**Task to carry out:** Only the lines below starting at the one containing "Task: Expand the map to fullscreen" and ending at the one containing "Given: Collapse the ALLGEMEIN friends group" belong in the answer, each copied exactly.

**Source information:**
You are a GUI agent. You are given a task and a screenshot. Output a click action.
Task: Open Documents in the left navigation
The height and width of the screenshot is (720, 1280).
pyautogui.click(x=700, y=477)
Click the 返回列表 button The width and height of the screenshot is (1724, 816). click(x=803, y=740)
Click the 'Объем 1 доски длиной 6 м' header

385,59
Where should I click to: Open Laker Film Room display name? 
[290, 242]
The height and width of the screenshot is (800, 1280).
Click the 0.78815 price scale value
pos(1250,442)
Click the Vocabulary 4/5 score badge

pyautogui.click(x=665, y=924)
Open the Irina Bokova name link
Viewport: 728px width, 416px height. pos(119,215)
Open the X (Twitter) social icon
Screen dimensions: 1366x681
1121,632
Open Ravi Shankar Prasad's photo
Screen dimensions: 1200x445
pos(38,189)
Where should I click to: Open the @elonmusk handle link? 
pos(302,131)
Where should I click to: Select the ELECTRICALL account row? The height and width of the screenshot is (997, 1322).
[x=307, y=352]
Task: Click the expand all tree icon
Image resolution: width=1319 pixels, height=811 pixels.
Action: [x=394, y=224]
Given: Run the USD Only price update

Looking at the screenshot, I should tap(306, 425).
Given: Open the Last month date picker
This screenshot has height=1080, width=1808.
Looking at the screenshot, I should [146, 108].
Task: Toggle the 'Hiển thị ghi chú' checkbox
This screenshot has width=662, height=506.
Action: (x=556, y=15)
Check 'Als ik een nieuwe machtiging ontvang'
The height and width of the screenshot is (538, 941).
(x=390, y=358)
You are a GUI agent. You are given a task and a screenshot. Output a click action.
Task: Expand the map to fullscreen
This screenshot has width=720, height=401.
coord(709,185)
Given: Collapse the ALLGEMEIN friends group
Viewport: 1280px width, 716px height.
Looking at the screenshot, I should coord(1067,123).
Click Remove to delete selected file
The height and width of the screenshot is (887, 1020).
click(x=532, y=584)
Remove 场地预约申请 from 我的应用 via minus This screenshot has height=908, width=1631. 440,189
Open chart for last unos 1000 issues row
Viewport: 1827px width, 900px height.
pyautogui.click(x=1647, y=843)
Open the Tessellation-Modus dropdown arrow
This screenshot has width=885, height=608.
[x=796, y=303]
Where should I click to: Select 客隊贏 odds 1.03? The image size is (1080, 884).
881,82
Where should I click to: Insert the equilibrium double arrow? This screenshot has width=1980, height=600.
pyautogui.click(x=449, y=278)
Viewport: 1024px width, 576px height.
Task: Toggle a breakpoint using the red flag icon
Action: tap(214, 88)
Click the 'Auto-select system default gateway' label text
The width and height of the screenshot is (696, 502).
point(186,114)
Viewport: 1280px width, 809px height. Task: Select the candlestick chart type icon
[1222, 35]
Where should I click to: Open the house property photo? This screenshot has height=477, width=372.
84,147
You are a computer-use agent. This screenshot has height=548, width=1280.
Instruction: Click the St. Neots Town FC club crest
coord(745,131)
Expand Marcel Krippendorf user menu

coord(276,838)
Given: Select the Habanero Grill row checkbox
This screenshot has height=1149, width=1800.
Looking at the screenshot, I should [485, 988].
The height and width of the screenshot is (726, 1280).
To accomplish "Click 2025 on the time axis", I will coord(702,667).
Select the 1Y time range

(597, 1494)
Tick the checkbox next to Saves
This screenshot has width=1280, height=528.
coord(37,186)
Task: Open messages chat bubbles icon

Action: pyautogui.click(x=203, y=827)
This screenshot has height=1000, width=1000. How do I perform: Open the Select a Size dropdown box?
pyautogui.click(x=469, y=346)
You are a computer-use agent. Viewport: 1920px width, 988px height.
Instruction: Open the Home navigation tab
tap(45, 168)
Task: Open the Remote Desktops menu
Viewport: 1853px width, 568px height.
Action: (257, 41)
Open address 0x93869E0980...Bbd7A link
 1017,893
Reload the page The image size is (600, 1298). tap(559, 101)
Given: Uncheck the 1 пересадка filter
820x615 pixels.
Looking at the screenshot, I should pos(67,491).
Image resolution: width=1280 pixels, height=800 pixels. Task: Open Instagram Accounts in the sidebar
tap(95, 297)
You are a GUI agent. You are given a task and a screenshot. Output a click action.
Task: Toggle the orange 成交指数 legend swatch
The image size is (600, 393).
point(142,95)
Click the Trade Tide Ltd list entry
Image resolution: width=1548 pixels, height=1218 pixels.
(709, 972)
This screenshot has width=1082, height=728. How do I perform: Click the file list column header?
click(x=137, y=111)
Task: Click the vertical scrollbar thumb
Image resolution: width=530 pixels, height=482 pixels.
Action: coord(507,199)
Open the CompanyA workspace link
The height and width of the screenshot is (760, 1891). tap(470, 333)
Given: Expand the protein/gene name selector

**Result:**
Task: Expand the map to fullscreen
This screenshot has width=720, height=401.
coord(709,185)
Given: Collapse the ALLGEMEIN friends group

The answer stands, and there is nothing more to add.